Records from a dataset
....

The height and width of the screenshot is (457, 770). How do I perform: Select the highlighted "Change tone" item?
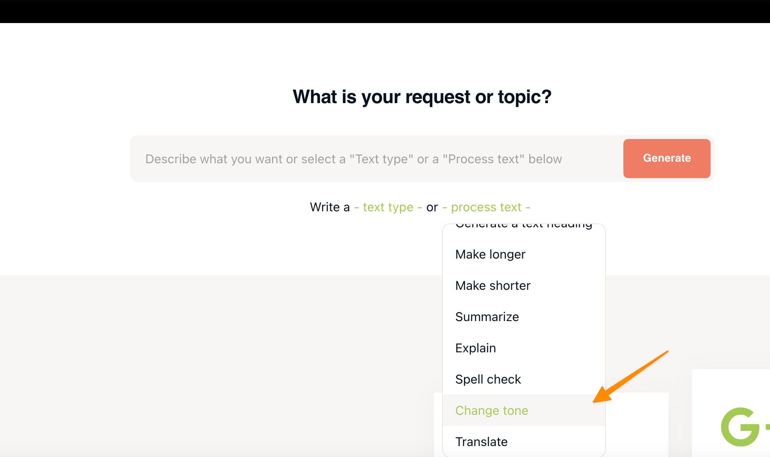pyautogui.click(x=491, y=411)
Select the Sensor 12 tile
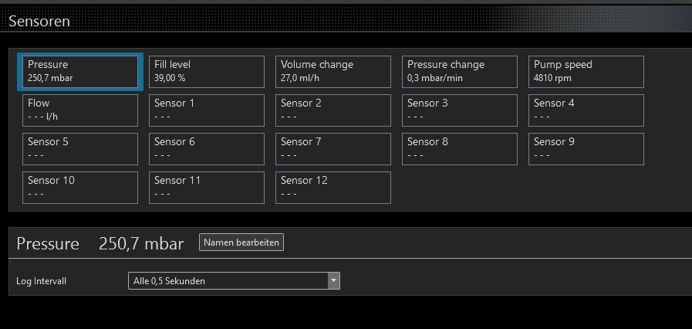 (x=333, y=187)
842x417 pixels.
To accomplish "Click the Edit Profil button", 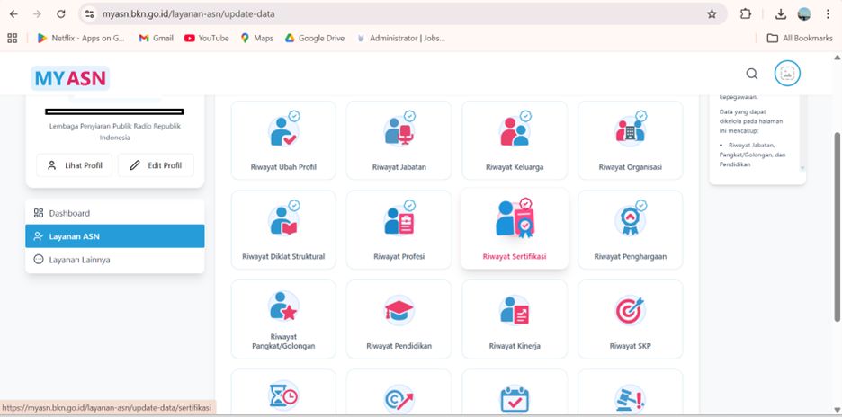I will click(156, 165).
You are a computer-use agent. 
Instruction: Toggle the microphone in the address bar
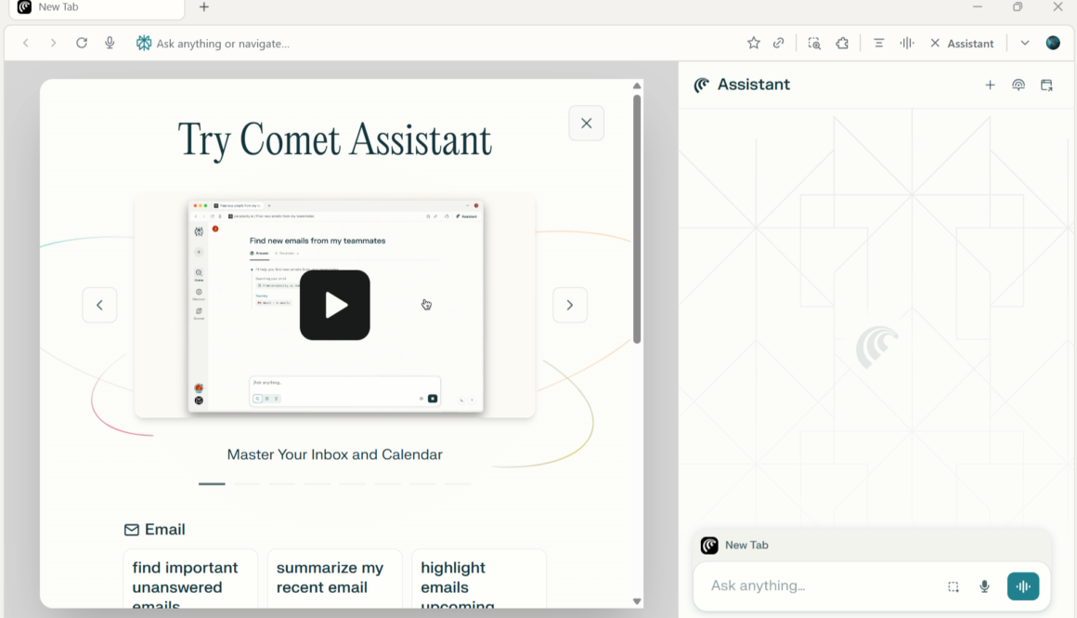110,43
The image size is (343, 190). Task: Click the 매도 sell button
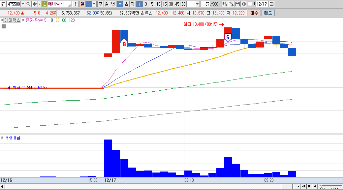[x=268, y=13]
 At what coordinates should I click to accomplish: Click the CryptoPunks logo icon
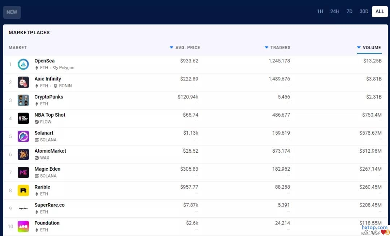pos(23,100)
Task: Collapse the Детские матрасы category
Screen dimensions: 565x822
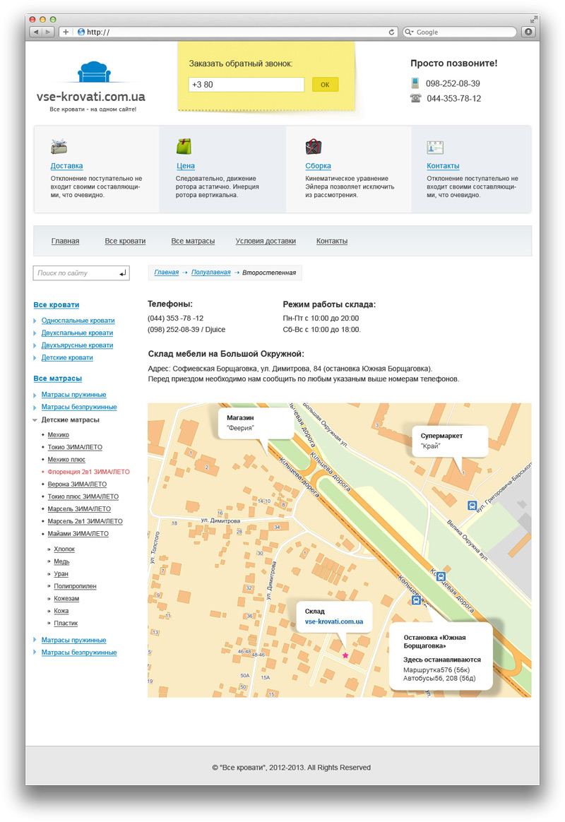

....

### TASK GOAL
Only the lines from the one containing "The image size" through the last line of the entries above belong in the copy; reproduce them exactly and drop every picture.

### SOLUTION TO THE EXERCISE
The image size is (343, 190). Task: Click the 매도 sell button
[x=268, y=13]
 At what coordinates should I click to accomplish: Click the CryptoPunks logo icon
pos(23,100)
Task: Collapse the Детские матрасы category
Screen dimensions: 565x822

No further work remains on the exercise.